I was worried that the (pretty fast, ssd?) drive speed of the Azure F16 machine might have been having an impact on these speeds. Since they weren't getting faster, was it disk I/O bound? To try to eliminate this possibility, I setup a ramdisk on the machine. I used the ImDisk toolkit to create a 12GB ramdisk (leaving 20GB of ram free) and ran the tests again from that drive.
Here's a graph with the initial results and the ramdisk results as well:
That did absolutely nothing. I was shocked, I would have expected some improvement for something that was dealing with so many/large files. At this point, I think I have to ask if the NTFS/Kernel overhead is limiting file I/O, but that is another investigation.
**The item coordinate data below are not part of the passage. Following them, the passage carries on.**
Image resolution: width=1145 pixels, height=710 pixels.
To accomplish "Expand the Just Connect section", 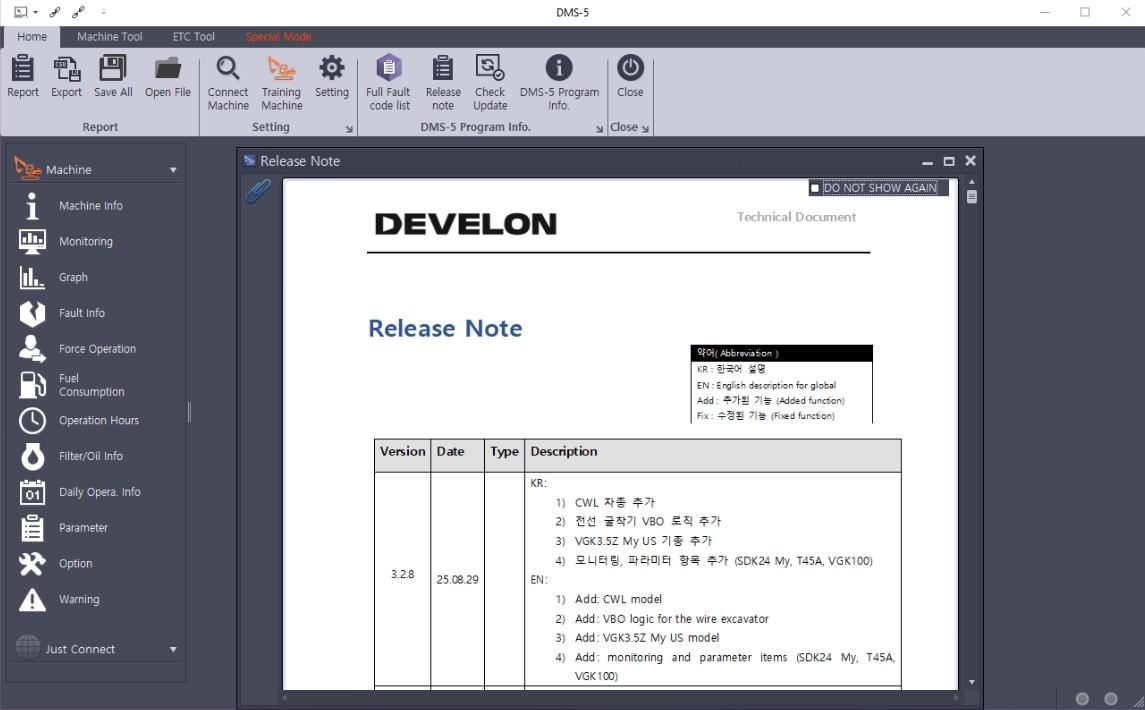I will (173, 650).
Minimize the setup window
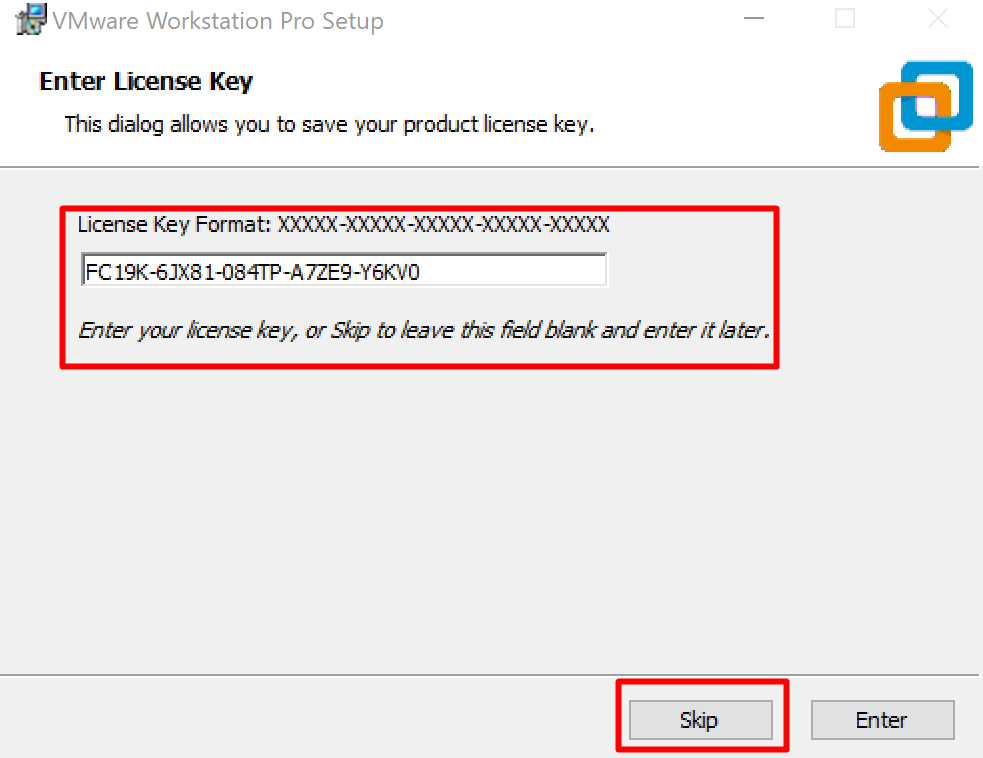This screenshot has width=983, height=758. click(x=753, y=18)
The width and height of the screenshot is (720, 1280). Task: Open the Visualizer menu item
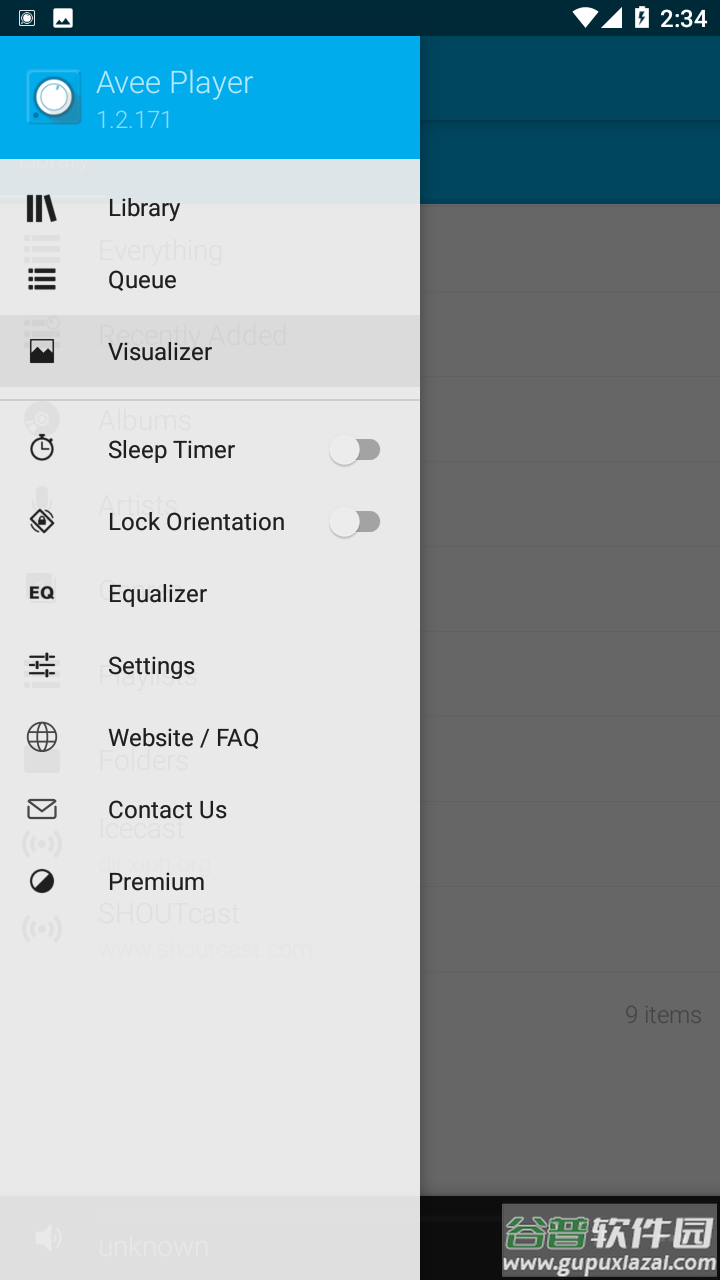pos(160,352)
However, the more likely scenario is that this is limited by the couple of threads doing the compression being CPU/??? limited.
I added a new python script, disk_check.py
which simply loops through all
the files in a given drive, does a CRC32 on them (the lightest-weight thing I
could think of that uses all the bytes of a file) and returns the time it
took. F: is the ramdisk, D: is the traditional drive.
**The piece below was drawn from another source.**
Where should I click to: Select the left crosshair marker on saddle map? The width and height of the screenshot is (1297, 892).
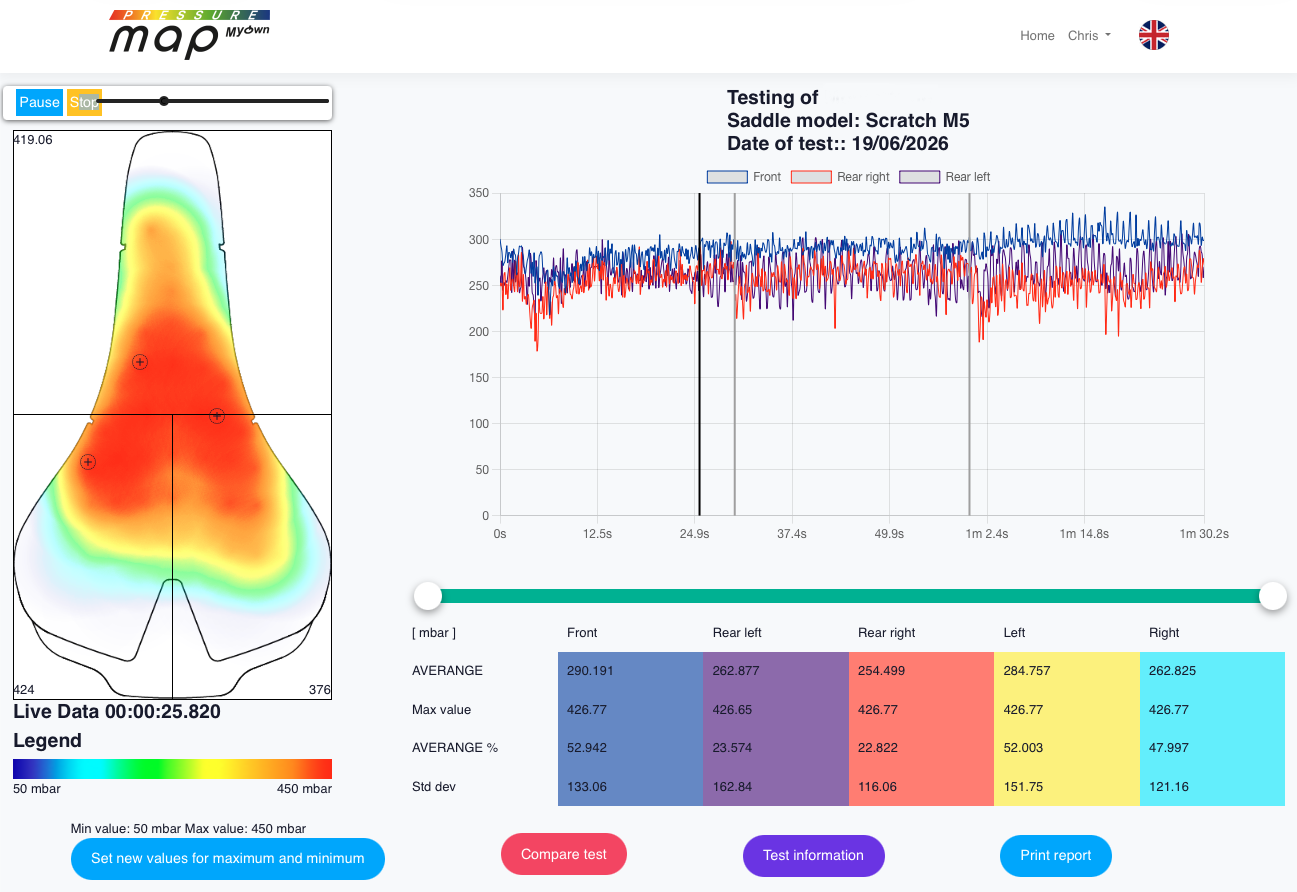88,462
F:\inno-test>python disk_check.py boost_combined
Checking: boost_combined
Elapsed: 0:00:19.062858
D:\inno-test>python disk_check.py boost_combined
Checking: boost_combined
Elapsed: 0:04:32.586937
It doesn't seem like either the filesystem or kernel is the bottleneck. That means it is the compressor that is limiting things.
Update - 2019-01-03
After I did the initial tests, I came across a
stack overflow post
that mentioned the SolidCompression=yes
setting.
I'm curious to see if that has an impact on more LZMANumBlockThreads.
It turns out it has a huge impact!
This is the kind of multi-threaded compression I was expecting to see! As I increase threads, for sufficiently large corpuses and with enough CPUs, the time goes down.
As an added bonus, turning on the solid setting had a great impact on compression:
Why is this not the default???? It turns out there are some drawbacks, from the documentation:
The disadvantage to using solid compression is that because all files are compressed into a single compressed stream, Setup can no longer randomly access the files. This can decrease performance. If a certain file isn't going to be extracted on the user's system, it has to decompress the data for that file anyway (into memory) before it can decompress the next file. And if, for example, there was an error while extracting a particular file and the user clicks Retry, it can't just seek to the beginning of that file's compressed data; since all files are stored in one stream, it has seek to the very beginning. If disk spanning was enabled, the user would have to re-insert disk 1.
Actually, this doesn't bother me at all. 1) I don't have any dynamic nature to my installation. The user installs all the files every time 2) I'll gladly pay the penalty of the user having to re-start the decompression for a file that is 30-50% smaller and compressed much faster!
It looks like I'm going to be adding SolidCompression=yes
to my builds,
along with an increase in the LZMANumBlockThreads
. I'm thinking 6 or 8, for
my builds, I have a ton of cores (I've been playing with running on the
Azure F72 instance, 72 Cores, 144GB RAM!), but I also have ten different
installers that I kick off in parallel.